Some experts have argued that a consequence of this broad definition is the fact that many products not necessarily recognized as a “medical devices”, could potentially be subject to the FFDCA medical device definition and are potentially subject to taxation. Some examples include:
What qualifies as an exemption and how will future exemptions be determined?
At this time, the only specifically identified exemptions by the Treasury Department are eyeglasses, contact lenses and hearing aids. This is despite the fact that eyeglass frames and lenses (considered as medical device components) and contact lens cases (considered as accessories) are potentially applicable for the tax.
Going forward, medical devices that have been “determined by the Secretary [of the Treasury] to be of a type which is generally purchased by the general public at retail for individual use” will be exempt. It is important to note that the formal FDA device classification (Class I, Class II, Class III) will not have any bearing on a device’s exemption status. To qualify for an exemption under this provision requires an expressed determination by the Treasury Secretary.
There has been some indication from Congress that it expects the IRS to publish a list of medical device “classifications.” Without this determination, the tax applies to a wide range of products commonly purchased at retail, but may be regulated by the FDA as a medical device (some examples: adhesive bandages, canes and crutches, knee and ankle braces, pregnancy test kits, diabetes testing supplies, denture adhesives.)

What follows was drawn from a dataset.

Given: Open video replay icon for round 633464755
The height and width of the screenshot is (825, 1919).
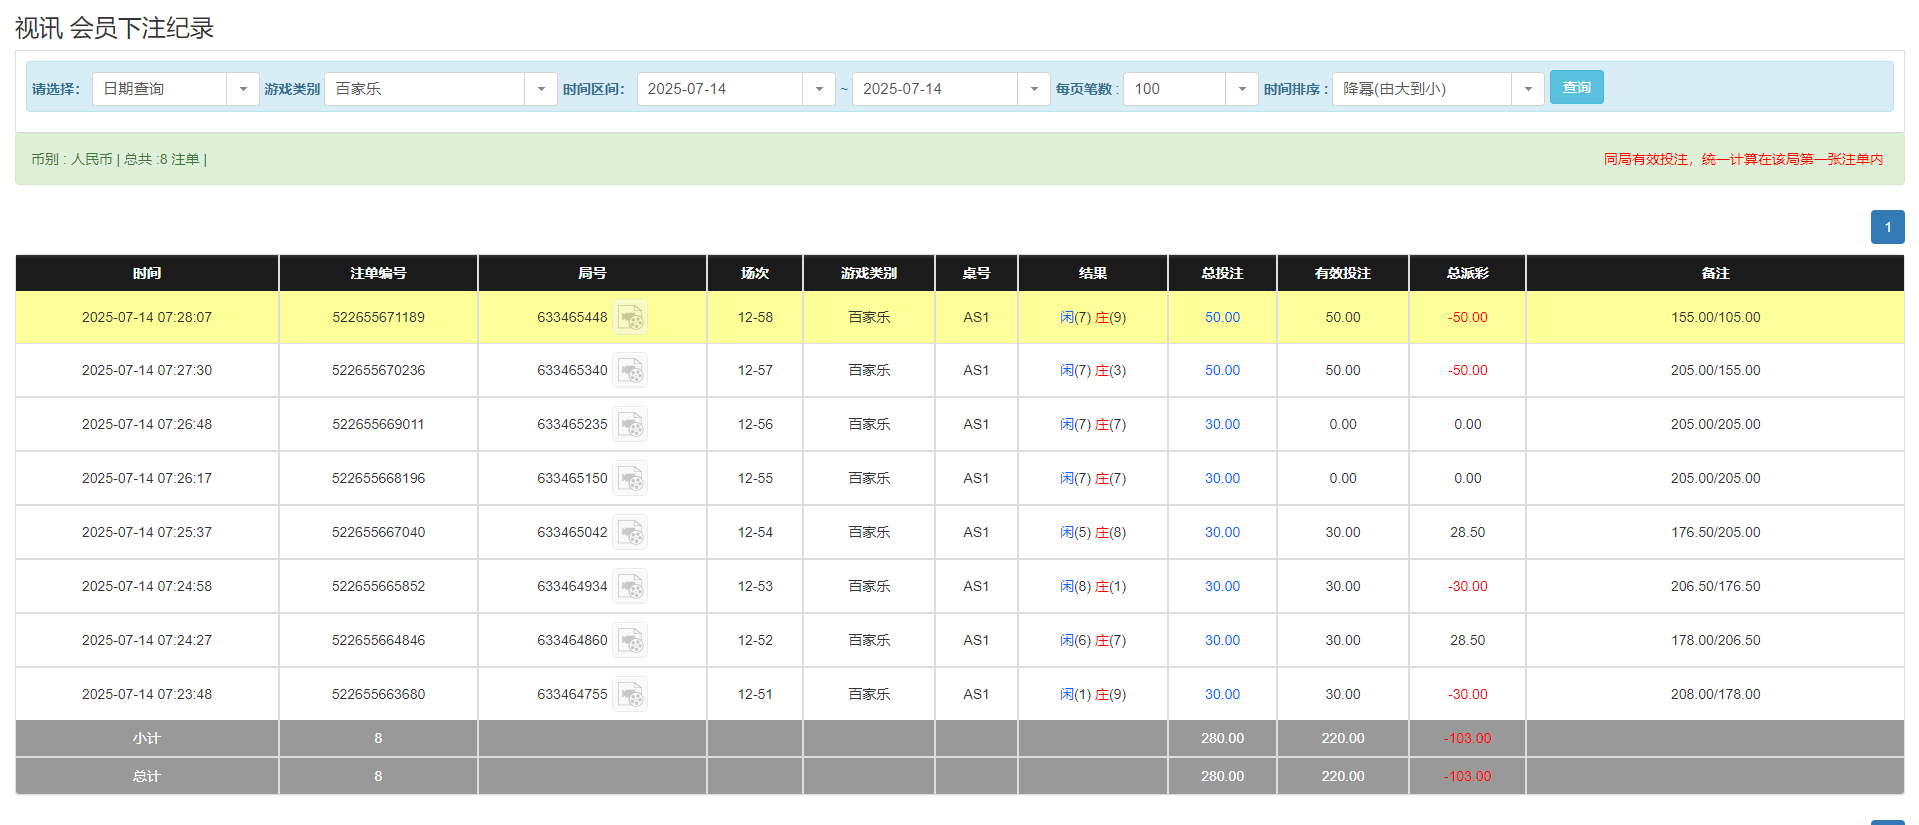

As you can see – this could have a very wide-ranging impact. As it was originally conceived as a means to generate revenue to fund a much-needed expansion of health care coverage, it is understandable that its intention was to raise a significant amount of revenue. But the language, it seems to me, is unclear and may well wind up hurting patients and consumers in unintended ways. Device (and health-care product) makers should be forewarned.